The power of positive thinking: it's one of the things that FDR's wife Eleanor credits with his many successes.
But there's a time for positive thinking and there's a time for righteous anger, and on December 7th, 1941, the time for upbeat energy and happy self-affirmations had passed.
Franklin D. Roosevelt, Mr. Charismatic-Flexible-Confident-Gregarious Guy, was angry. No, scratch that. He wasn't angry, he was infuriated. (And this fury is well telegraphed in the Pearl Harbor Address.)
His beloved country had been attacked, without provocation and without warning, while he was just hanging out in the White House thinking that the Japanese aggressors and the U.S. had been on the road to improving relations. Boy, was he wrong.

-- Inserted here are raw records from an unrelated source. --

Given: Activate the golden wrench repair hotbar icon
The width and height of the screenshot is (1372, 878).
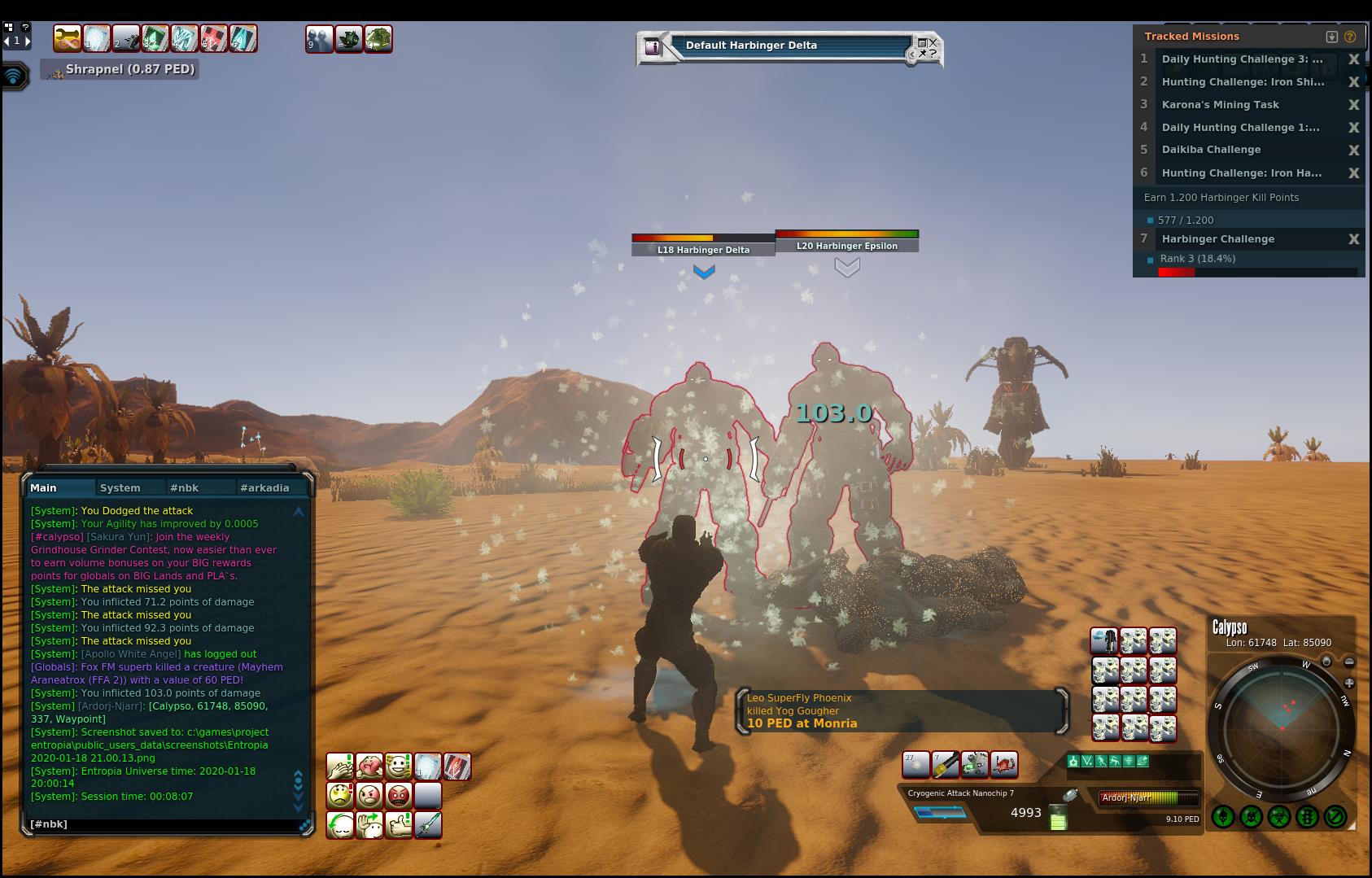Looking at the screenshot, I should pos(68,38).
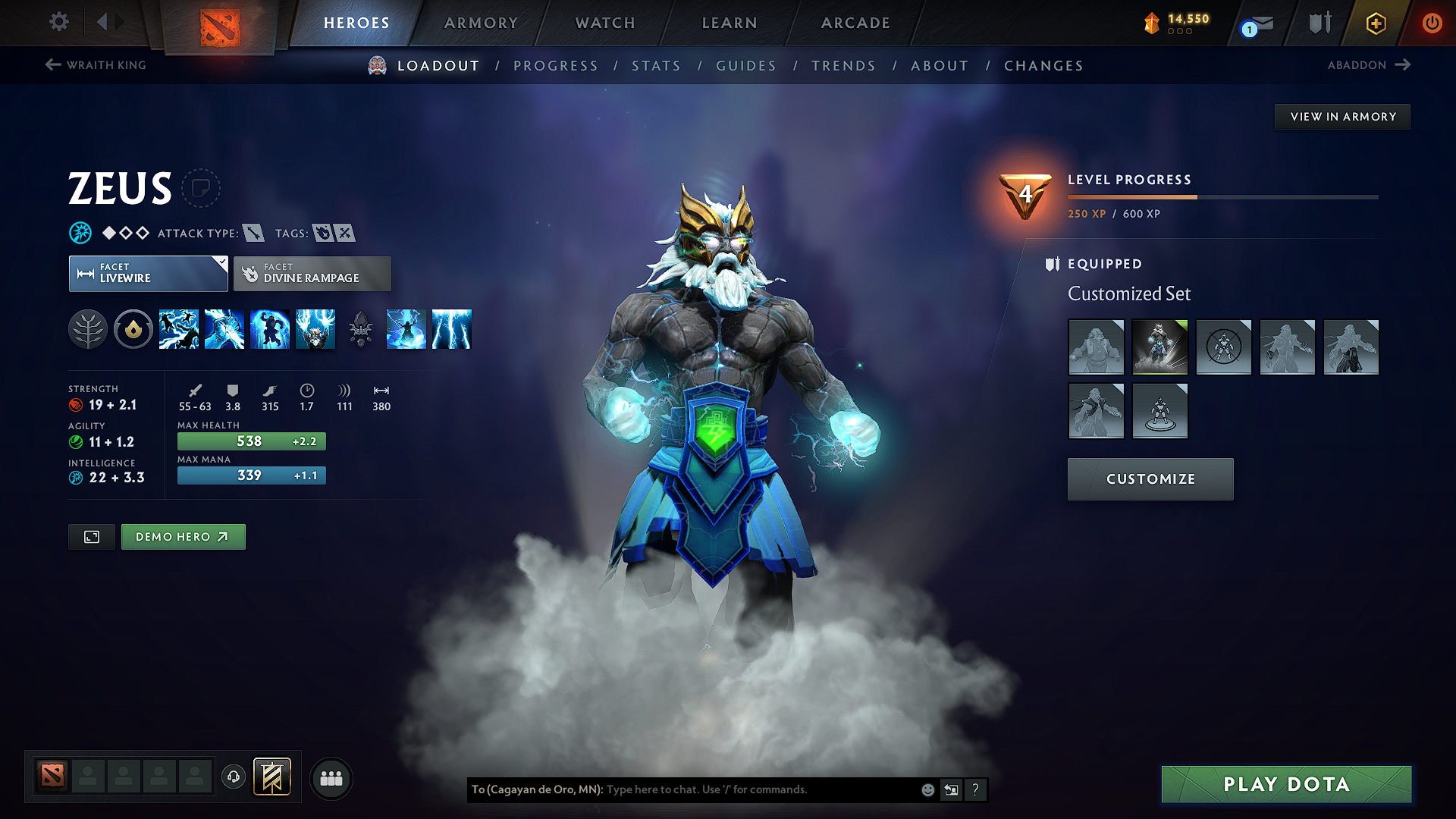1456x819 pixels.
Task: Expand the Livewire facet dropdown arrow
Action: point(221,264)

According to experts, anger is usually a byproduct of at least one other emotion. It's not hard to figure out what those emotions might have been in this instance: fear, shock, disbelief, betrayal…
The list goes on.
Roosevelt may have been right that "the only thing we have to fear is fear itself," but on that fateful day in December, Americans had plenty of things to be mad about.
Questions About Indignation
- Why did Roosevelt wait until December 8th to deliver this speech when the attack on Pearl Harbor happened on December 7th?
- How did America's allies respond to the attack? How did its non-allies respond?
- How does this speech compare to President George W. Bush's speech after 9/11?
- If you were POTUS when Pearl Harbor was attacked, what would you have said and done? Why?
Chew on This
FDR's outrage was totally justified; Japan had no call to be bombing the U.S. like that.
FDR should have been a little more compassionate and understanding of Japan's position; maybe if the U.S. had tried that from the beginning, Japan wouldn't have felt compelled to attack Pearl Harbor.